Lei non ha accettato il tentativo. Ha emesso uno sbuffo. — Ci vorrebbe un’epidemia per farne un re.

La sua frase mi ha strappato un sorriso. Elise si è irrigidita. Per un attimo, immagino, ha pensato che ridessi di lei; poi ha capito che non era così, ed è riuscita a sua volta a sorridere, anche se senza il minimo divertimento. — Sono sempre stata la sua stella più malleabile, e la più proficua — ha detto. — Non ha nessuna ragione di comportarsi in quel modo con me. Come se tra noi ci fosse un contratto di matrimonio, non di lavoro. — Un altro sbuffo. — In effetti, qualcuno ha pensato che noi due, in segreto, siamo sposati — ha aggiunto. — E lui non ha mai cercato di convincere nessuno del contrario.

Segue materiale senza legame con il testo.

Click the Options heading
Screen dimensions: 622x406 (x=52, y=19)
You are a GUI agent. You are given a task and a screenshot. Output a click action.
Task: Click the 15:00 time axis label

Ho preso le sue mani nelle mìe e le ho strette dolcemente, sorridendole. Stava tentando, lo vedevo, di controllare l’ira, ma chiaramente Robinson l’aveva colpita troppo nel profondo, e la rabbia non si placava. — Be’, si sbaglia — ha detto. — Se ritiene scandaloso e di cattivo gusto ciò che mi sta succedendo, è perché è incapace di capire. Il cuore è mio. La vita è mia. — Un respiro tremulo. — Baciami un’altra volta e poi lasciami andare — ha detto.

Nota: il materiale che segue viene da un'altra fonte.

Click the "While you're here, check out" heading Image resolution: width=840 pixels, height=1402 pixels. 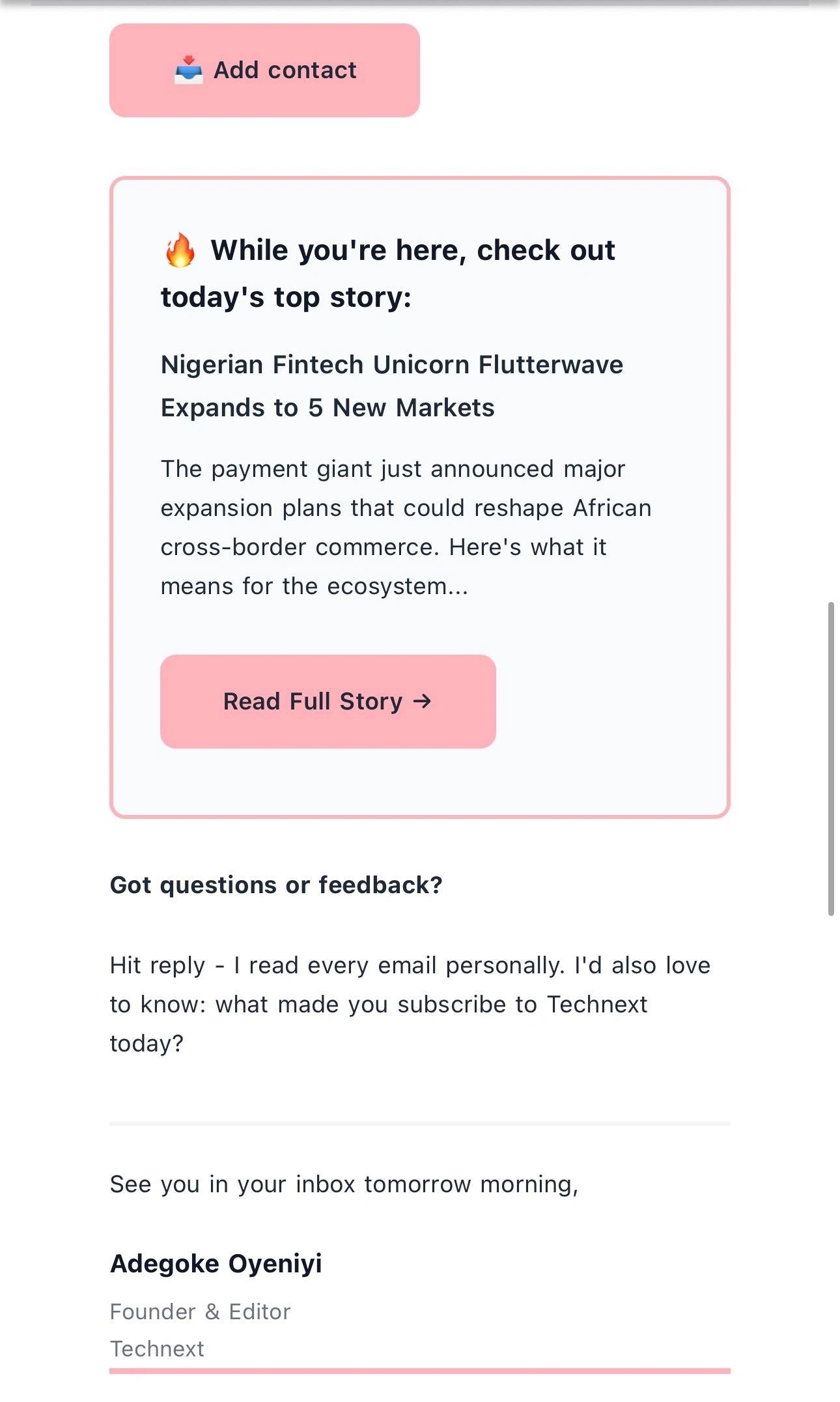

Poteva anche essere una richiesta, ma sembrava più un ordine. Non ho fatto discussioni. Mi sono chinato e ho poggiato le labbra sulle sue. Elise non ha reagito in alcun modo, e io mi sono chiesto se il suo ordine fosse più una sfida personale nei confronti di Robinson che un vero desiderio di un mio bacio.

Poi, come per magia, è sparita, e io mi sono trovato a fissare la porta chiusa. Non avevamo preso accordi per rivederci. Questo significava che non voleva più vedermi? Non potevo crederlo, dopo ciò che era successo nel vagone ferroviario. Però il mio senso di fiducia non era nemmeno alle stelle.

Con un sospiro, ho lasciato il salotto comune e sono uscito nel cortile aperto. Raggiunte le scale esterne, le ho salite fino al terzo piano e alla mia stanza. Ho aperto la porta, sono entrato, ho tolto giacca e stivali, e mi sono coricato sul letto. Solo a quel punto mi sono reso conto di essere stanchissimo. Grazie a Dio, non eravamo venuti alle mani. Robinson mi avrebbe ucciso.